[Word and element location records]
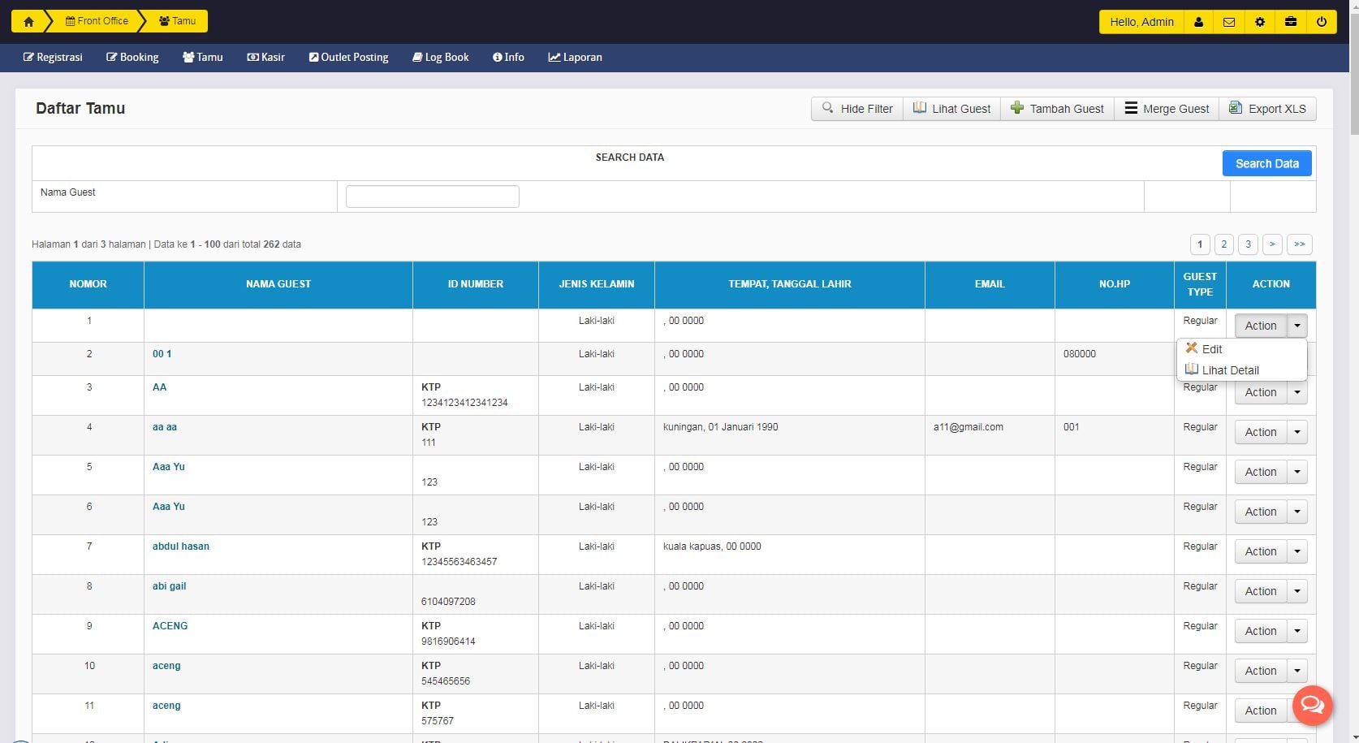Click Tambah Guest to add guest

tap(1057, 109)
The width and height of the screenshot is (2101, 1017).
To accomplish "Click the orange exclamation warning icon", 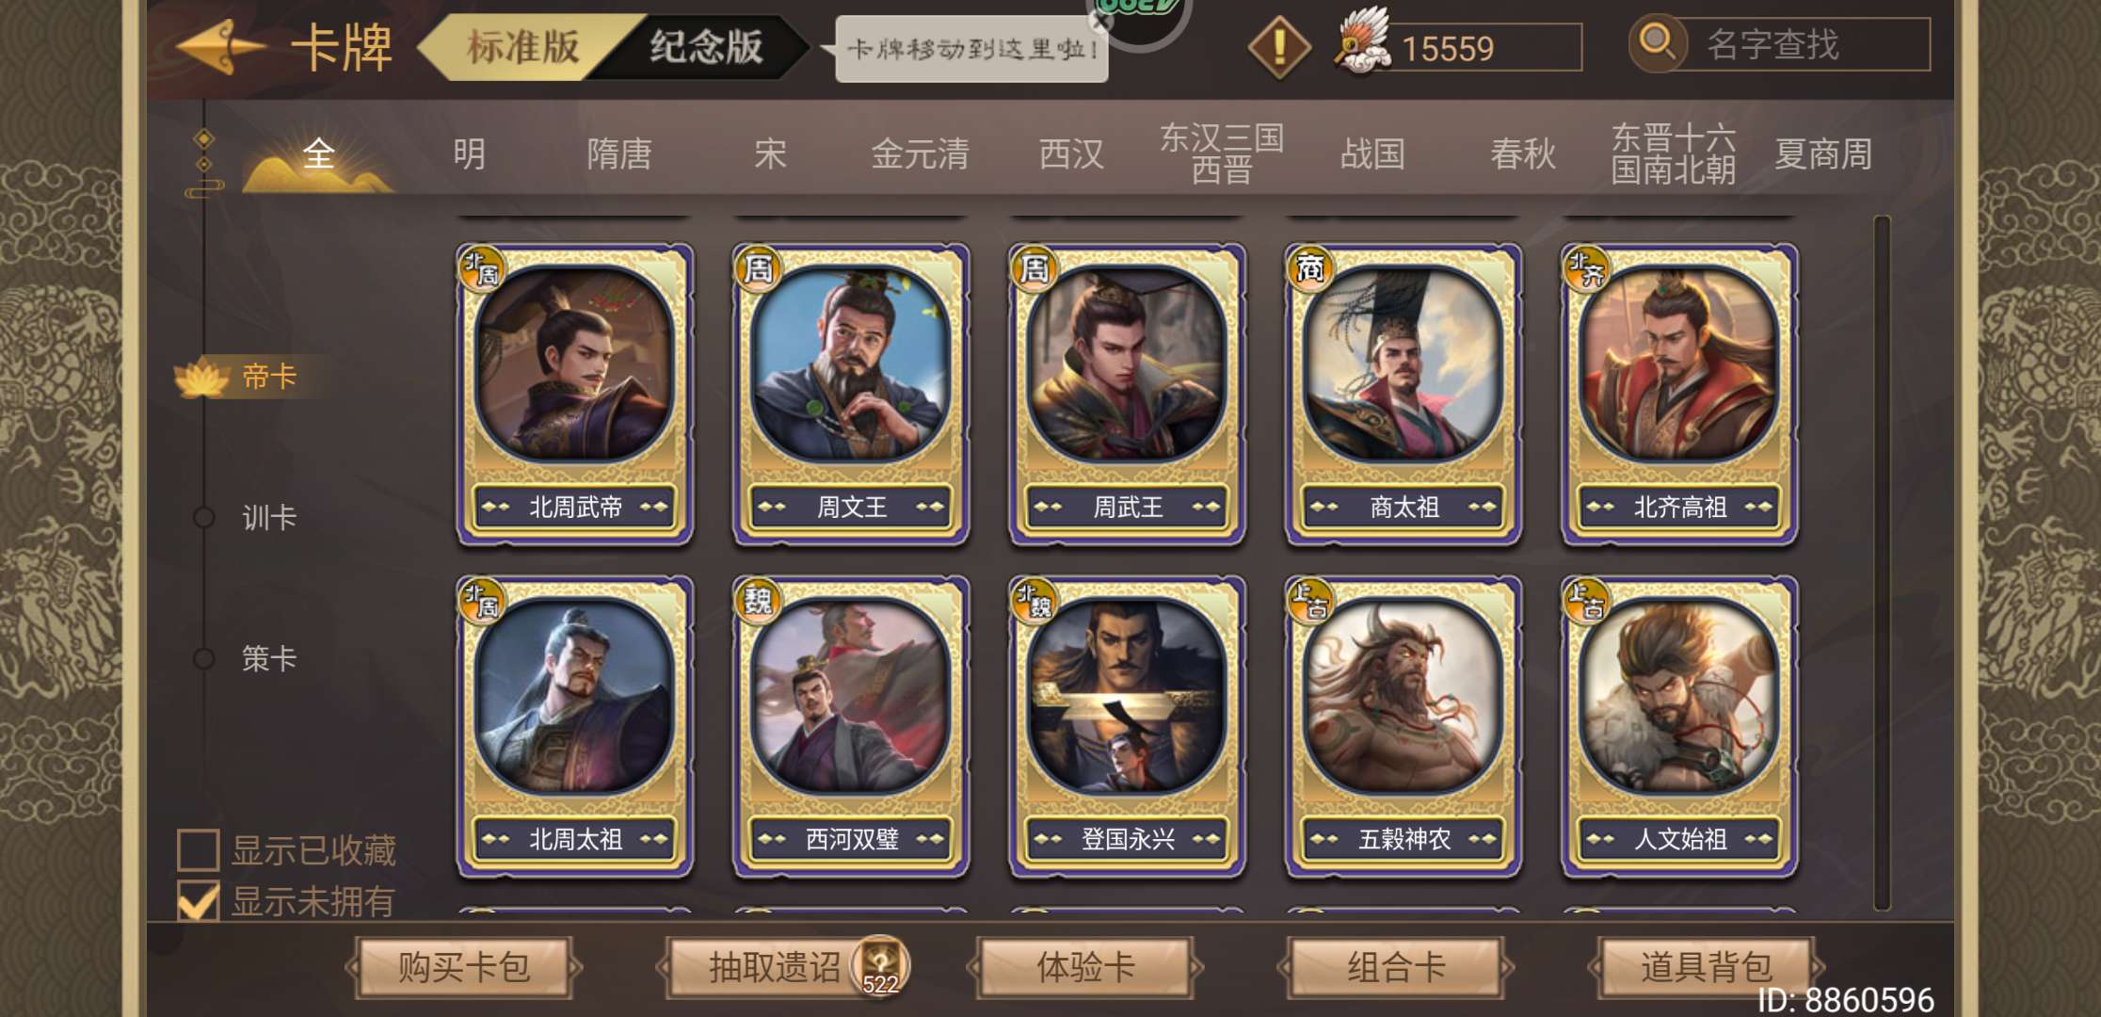I will coord(1279,47).
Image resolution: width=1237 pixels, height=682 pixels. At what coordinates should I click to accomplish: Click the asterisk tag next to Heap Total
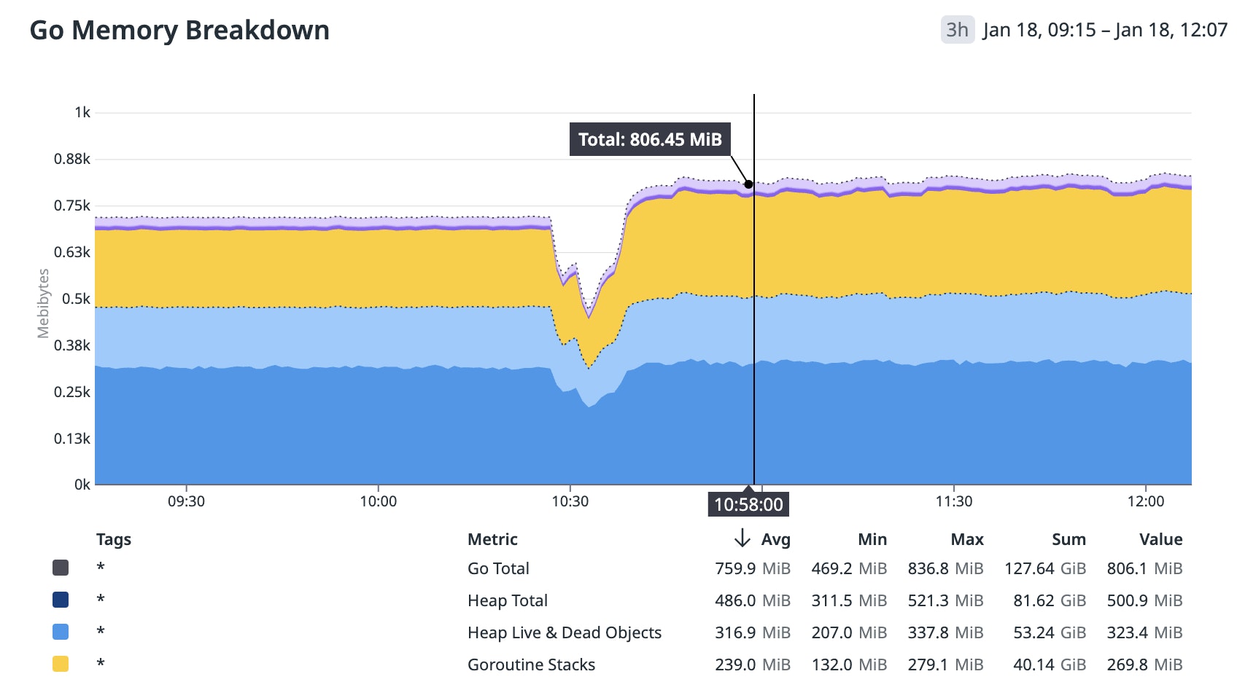[x=101, y=599]
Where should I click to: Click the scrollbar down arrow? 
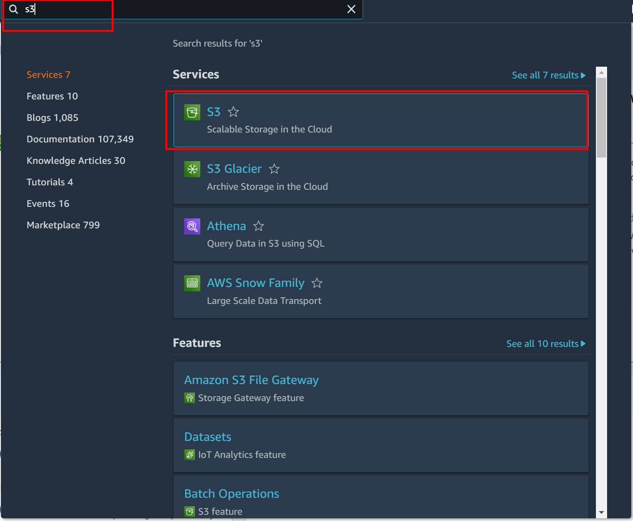click(601, 512)
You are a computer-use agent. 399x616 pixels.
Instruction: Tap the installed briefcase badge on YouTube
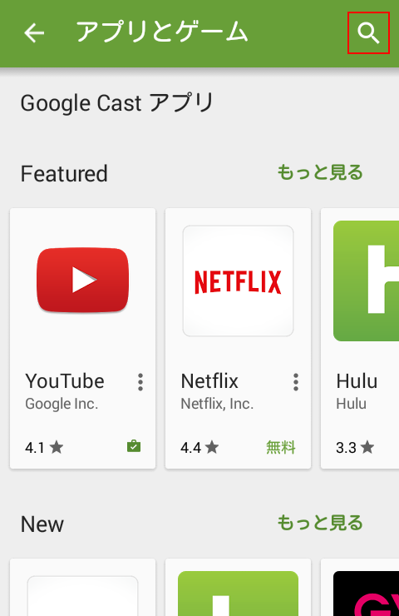click(134, 446)
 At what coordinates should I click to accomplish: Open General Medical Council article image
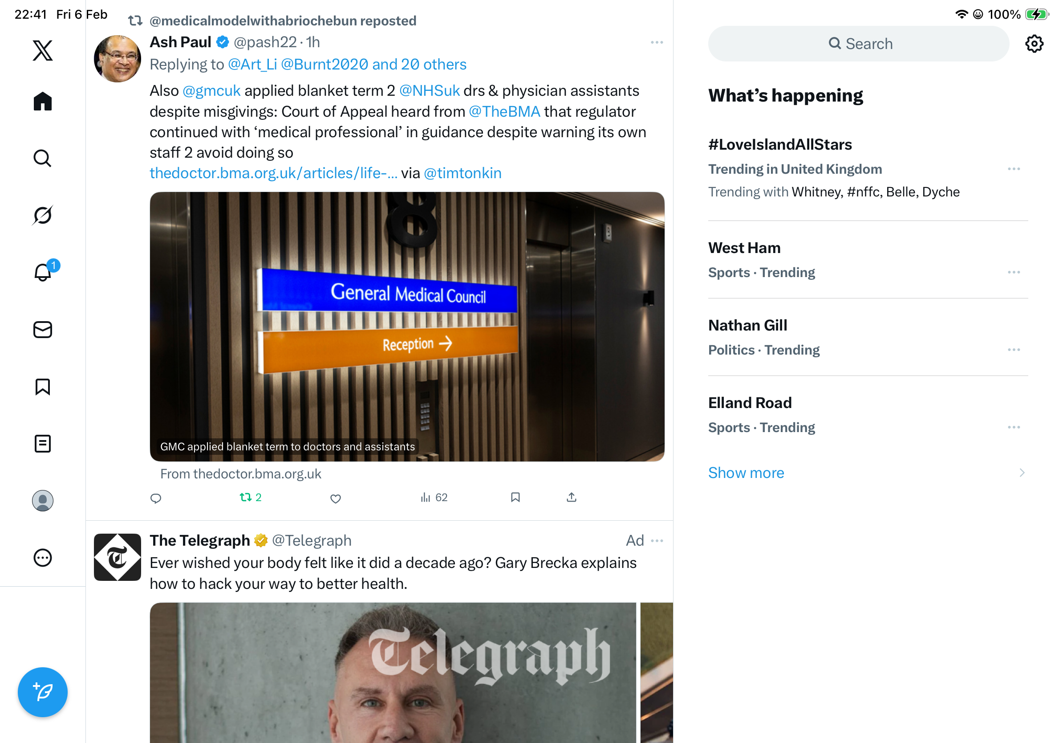click(407, 327)
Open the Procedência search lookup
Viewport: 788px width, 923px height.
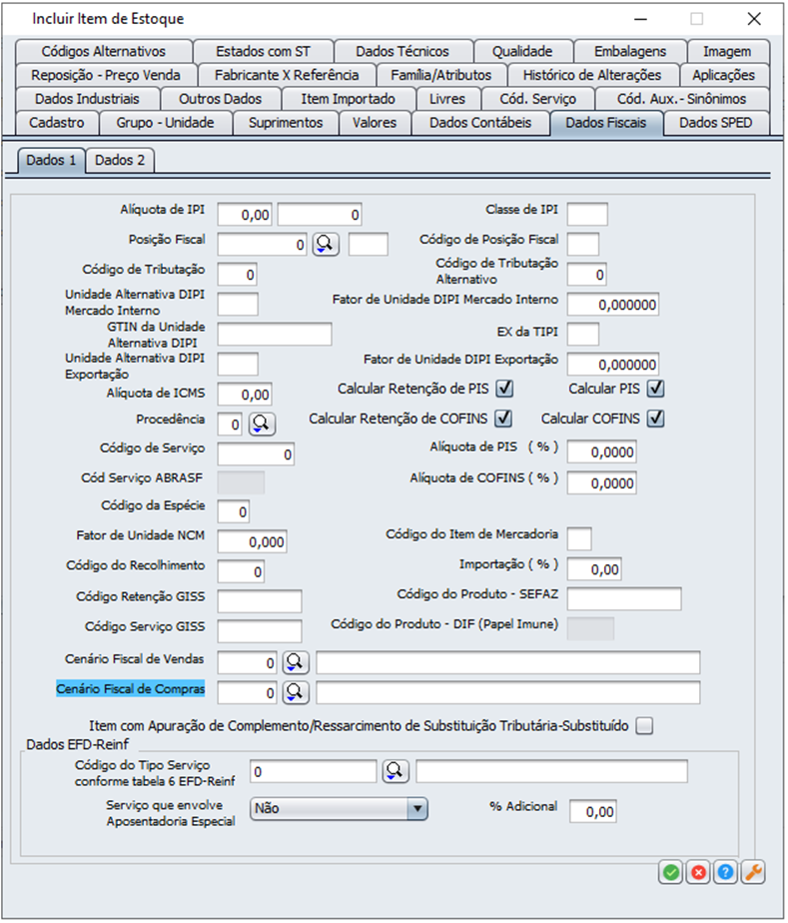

#### DIRECTION
Edit everything from the line containing "You are a computer-use agent. 399x616 pixels." down to the last line, replacing "Instruction" with "Command" and leaving all else unchanged. Leave the pictures out of your answer.

#### EXERCISE RESULT
You are a computer-use agent. 399x616 pixels.
Command: Tap the installed briefcase badge on YouTube
click(134, 446)
 At what coordinates should I click to accomplish: Open General Medical Council article image
click(407, 327)
Open the Procedência search lookup
Viewport: 788px width, 923px height.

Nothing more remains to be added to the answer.